何を言っても無駄だと思ったんだろう。惺は嫌そうな表情を崩さず頷いた。
了承を貰った泰成は、おとなしく手を離す。
疑問に思っていることは数々あるが、彼の身体や撃たれた夜のことを聞いて、惺が素直に答えるとは思えない。せっかく穏やかな時が流れているのに、それは少し勿体無いような気がする。

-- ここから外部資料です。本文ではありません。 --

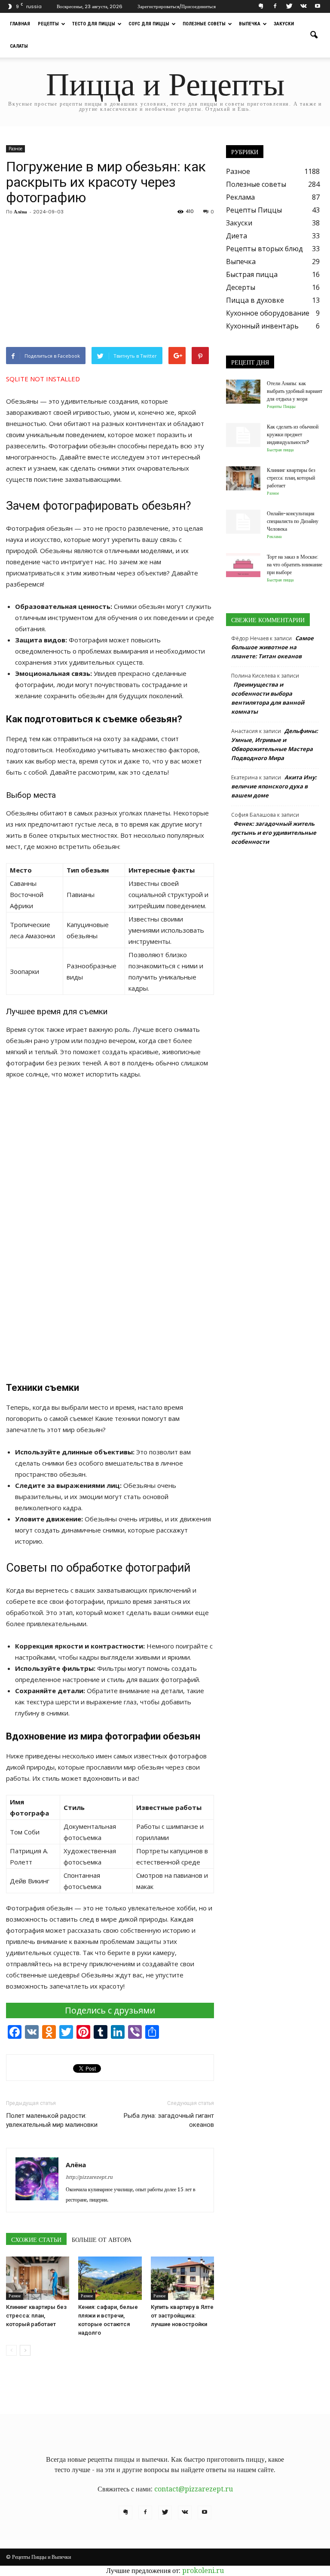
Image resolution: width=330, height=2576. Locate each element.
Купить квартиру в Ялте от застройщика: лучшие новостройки (182, 2315)
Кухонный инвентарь (262, 326)
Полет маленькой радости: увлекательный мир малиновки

泰成は惺と並んで歩きながら、自分より背の低い彼を見下ろした。
昨日と何も変わらないように見える顔。
でもどことなく雰囲気が違う。前を見つめる視線の高さや、表情の動きだろうか。
惺の表情を総合的に見るなら、疲れている、というのが一番相応しいように思うのだが。さっき、自分の弱さを認めようとしなかった惺を思い出して、泰成は「疲れているのか?」という言葉を飲み込んだ。
「そうだな…今日は、どうしたんだ?」
「何が」
「逃げようとしないじゃないか」
「逃げて欲しいのか?」
「そうは言ってないだろ。あんたがそうして、おとなしくしているのは、どうしてなんだろうと思ってな」
尋ねる泰成を、そんなことかと少し拍子抜けした顔で、惺が見上げていた。
何を聞かれるのかと警戒していたんだろう。泰成は惺の考えを察して、にやりと笑った。
「答えてもらえない問いかけをするほど、愚かじゃないさ。だから、答えてくれそうなことを聞いてるんだ」
「………」
「それで?これも答えたくないこと、だったか?」
我が侭放題の御曹司にしては、ありえないくらいの譲歩なのだ。
もう今夜、何度目かわからない溜め息を吐いて、惺は「そうだな」と呟いた。
「身体がどうこうと言うわけじゃないが、少し疲れているのかもしれないな」
ぼんやりと空を見上げる表情。綺麗な横顔を見つめ、泰成は彼が自分で疲れを認めたことに、少しほっとした。
「何があったんだ?」
「別に…大したことじゃない。この街へ来た理由を、見失いかけているだけだ」
本当に、疲れきった声だった。
泰成は思わぬ成果に、ふっと口元を綻ばせる。
惺がこの街にいる理由。泰成のことを鬱陶しがりながらも、この街から出て行かない理由は、どうせ答えてもらえないだろうと、聞くのをやめた質問のひとつ。